My kid is a pisser, too. I love him, I don't think he's something that unusual, or that awful, or that atypical on any dimension, but boy is he a pisser sometimes.
Anonymous
Anonymous wrote:
Not the PP, but how do I control the no yelling in the house rule? I ask them to leave the room until they feel like they have regained a sense of composure. I actually sat my DD down when she first started acting that way and explained I knew this was a tumultuous time, that she would be experiencing highs and lows, and that there were a lot of confusing things happening to her body and her emotions. I said also that her Dad and I were there in any way she needed us and will support her through thick and thin. That said, she didn't have the right to be an asshole to people in the house and if she was, she needed to remove herself from the common areas until she felt better


What did you do when she didn't remove herself from the common area?


Yes, do tell.

I didn't "allow" it either. That didn't stop our oldest from ranting, raving and raging. We could discuss it calmly before/after but the discussions changed nothing.

Our second is a completely different kid. At not quite 15 I'm happy to say we've yet to see similar behavior to his brother. I realize we aren't in the clear yet but here's hoping.

OP hopefully your approach this time continues working. If it doesn't, then you will know the re-starting point is there somewhere.
Anonymous
Anonymous wrote:My teen is very mature (as in probably more mature than most adults) so this behavior is not generally a problem, but with both of my kids (the teen and the 12 yo), I don't allow them to yell at me or generally treat me like sh*t. I get that they are adolescents and may not always handle things well. They're learning... but in our family it is simply not acceptable to treat people that way.
This is akin to bragging thar your baby doesn't have colic. Just stupid.
Anonymous
Anonymous wrote:
Anonymous wrote:
Anonymous wrote:
Anonymous wrote:
Anonymous wrote:Can we please not use the term "neuro-typical?" It's stupid. Just say normal or normally behaved.


So my non-neurotypical kid is abnormal? Do you see why people use this word?


Yes. By definition, if the child does not behave as is normally expected, he's abnormal. I'm not sure why using more clinical language matters. I prefer to speak plainly.
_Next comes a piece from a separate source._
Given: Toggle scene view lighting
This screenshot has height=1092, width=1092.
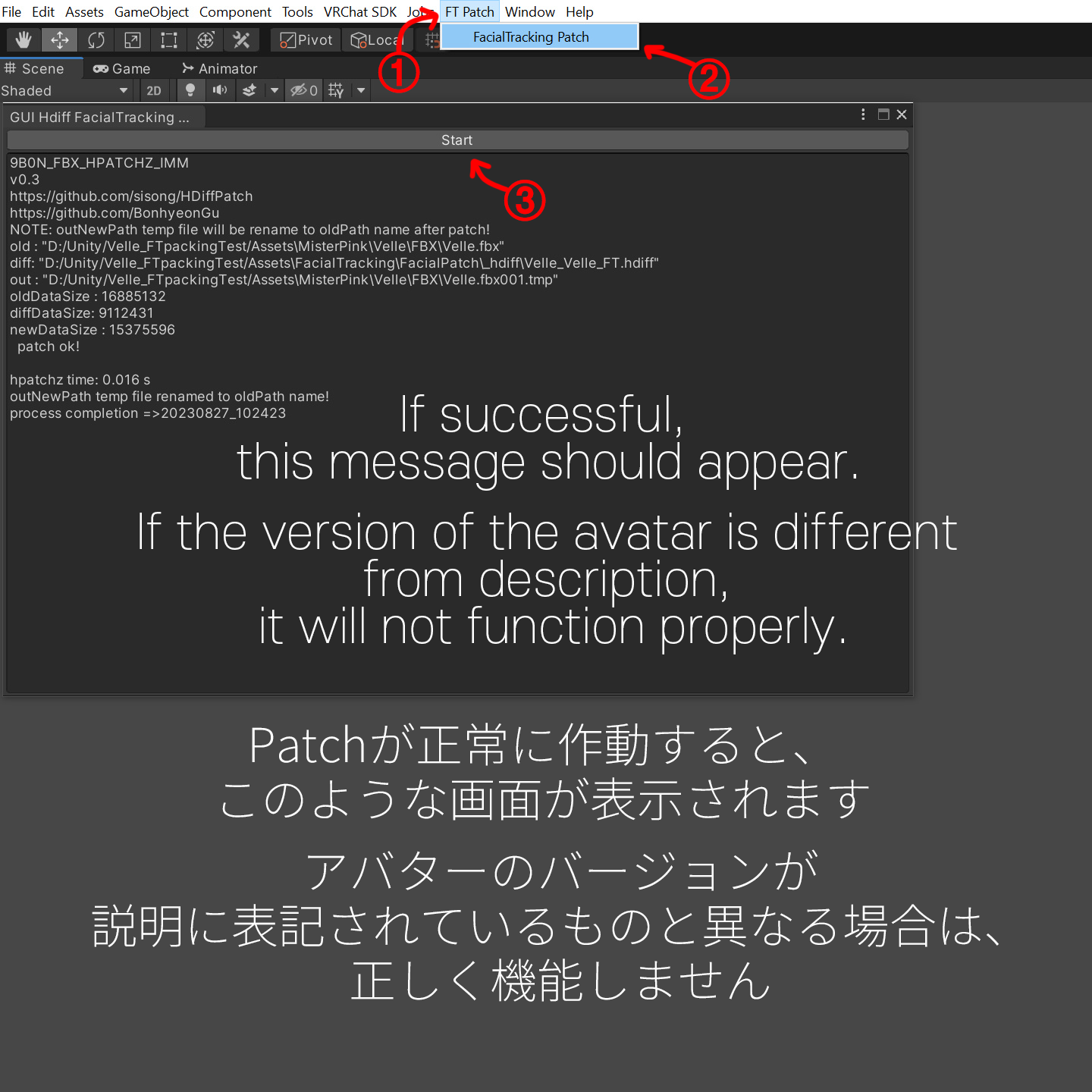Looking at the screenshot, I should (x=190, y=90).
Look, if you want to go start a thread about the challenges of parenting a teen with special needs, please have at it. Use all the clinical language you want. We even have a great forum where that's appropriate. But don't hijack mine.


OP, you are hijacking your own thread.


All OP is saying is that she wants to talk about and hear about the day to day challenges of raising a kid - one who has recently stopped being a kid and turned surly as many of them do. She's not interested in a discussion about "just how bad it can be to raise..." you fill in the blank or "in my family we don't allow that so it never happens... ". In the best of circumstances, most teens are fairly unbearable a good chunk of the time. It is a normal part of development, but not a pleasant part. OP - vent away.

My kid is a pisser, too. I love him, I don't think he's something that unusual, or that awful, or that atypical on any dimension, but boy is he a pisser sometimes.


Actually, the OP complained about the use of the word neurotypical, which was in a post defending OP from the "my kid is so mature" poster. I'm not really sure why anyone would take issue with a word like that in an otherwise supportive message.